Provided data START

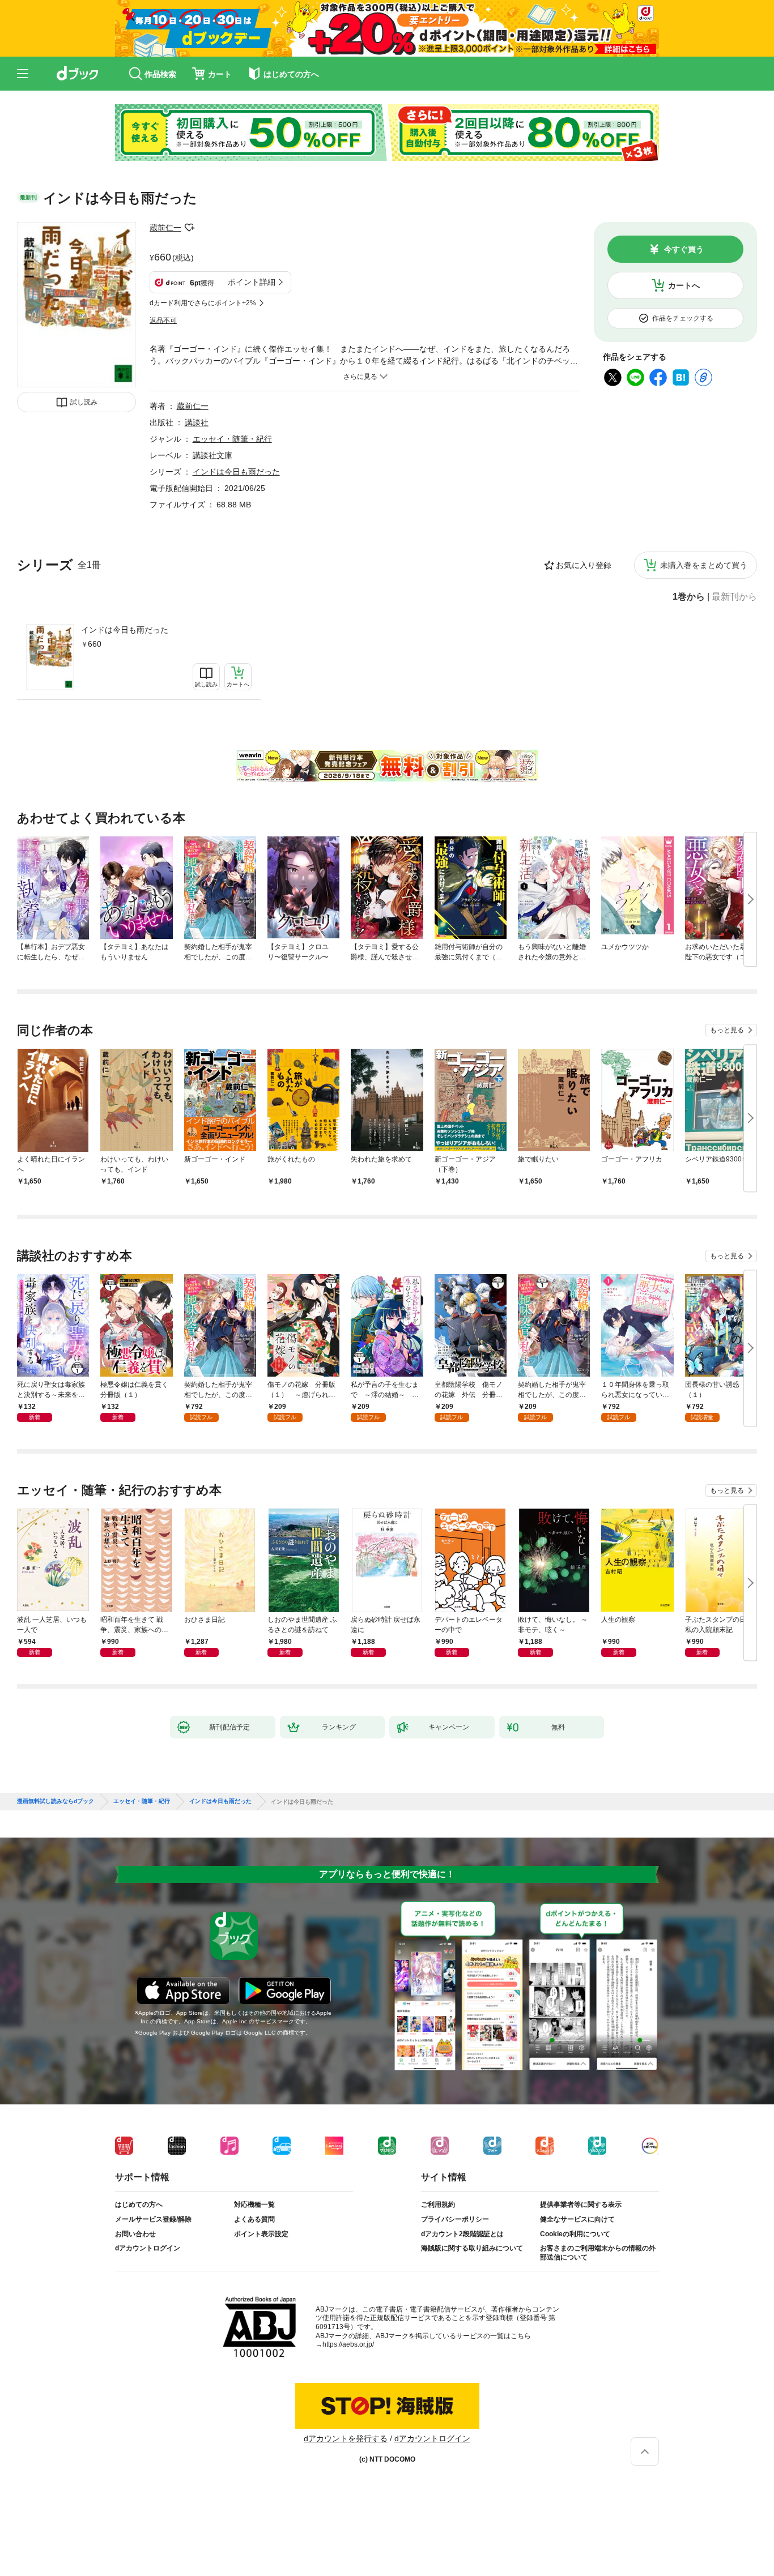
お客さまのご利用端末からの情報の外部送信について (598, 2252)
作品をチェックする (682, 318)
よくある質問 (254, 2219)
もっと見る (727, 1030)
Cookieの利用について (575, 2234)
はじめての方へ (139, 2204)
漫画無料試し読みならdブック (55, 1801)
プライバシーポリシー (455, 2219)
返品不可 (163, 320)
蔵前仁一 (165, 227)
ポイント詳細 (251, 282)
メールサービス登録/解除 (153, 2219)
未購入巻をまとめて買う (703, 565)
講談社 (197, 422)
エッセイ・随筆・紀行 (232, 438)
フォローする (189, 227)
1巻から (689, 596)
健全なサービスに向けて (577, 2219)
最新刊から (734, 596)
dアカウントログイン (147, 2248)
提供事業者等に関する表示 (581, 2204)
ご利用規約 (438, 2204)
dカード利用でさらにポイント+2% (203, 303)
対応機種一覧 (254, 2204)
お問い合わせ (135, 2234)
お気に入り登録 (583, 565)
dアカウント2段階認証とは (462, 2234)
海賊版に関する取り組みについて (472, 2248)
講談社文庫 (212, 455)
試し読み (83, 402)
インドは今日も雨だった (124, 629)
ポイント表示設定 (261, 2234)
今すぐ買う (684, 249)
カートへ (684, 285)
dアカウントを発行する (346, 2438)
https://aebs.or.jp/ (348, 2344)
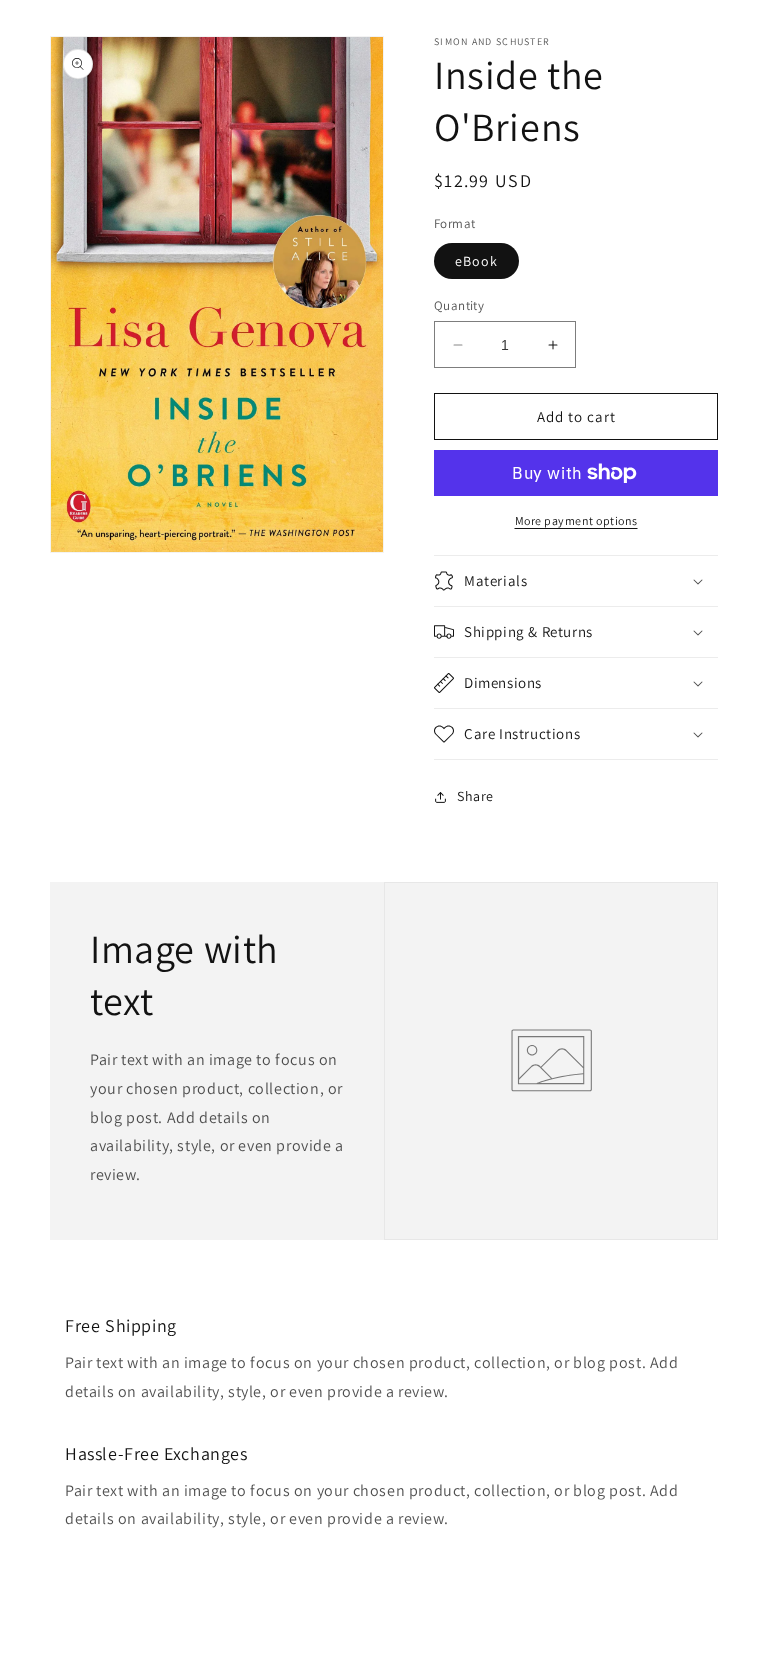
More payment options (576, 520)
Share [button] (475, 796)
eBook (476, 261)
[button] (576, 581)
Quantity (459, 305)
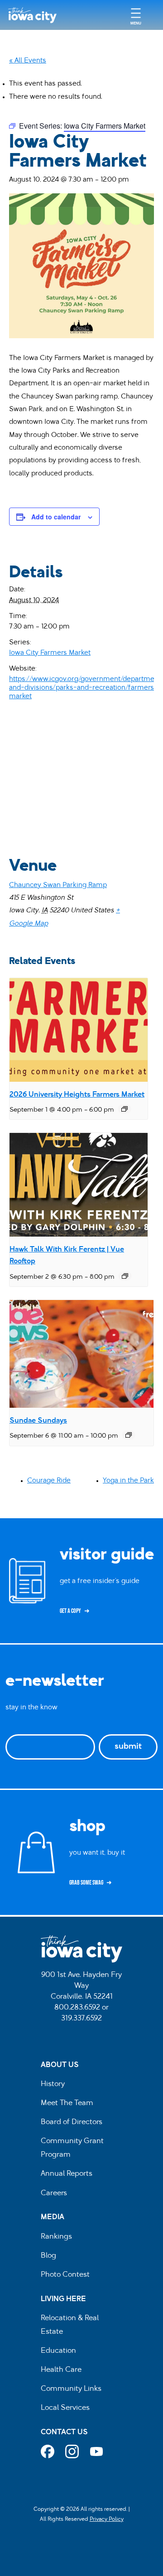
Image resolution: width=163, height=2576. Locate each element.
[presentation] (79, 1030)
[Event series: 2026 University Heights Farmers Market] (124, 1109)
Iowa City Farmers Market (50, 653)
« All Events (27, 61)
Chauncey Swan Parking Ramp (58, 885)
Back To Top (151, 917)
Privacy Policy (107, 2519)
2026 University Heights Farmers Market (77, 1095)
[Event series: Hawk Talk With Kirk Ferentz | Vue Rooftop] (125, 1276)
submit (128, 1747)
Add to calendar (56, 516)
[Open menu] (136, 15)
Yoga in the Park (128, 1480)
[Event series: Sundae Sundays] (128, 1435)
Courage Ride (49, 1480)
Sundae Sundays (38, 1421)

Provided data END

## Task description
Going through the records, work out how many lines contain the word "series". Please answer with the number only.

## Answer space
3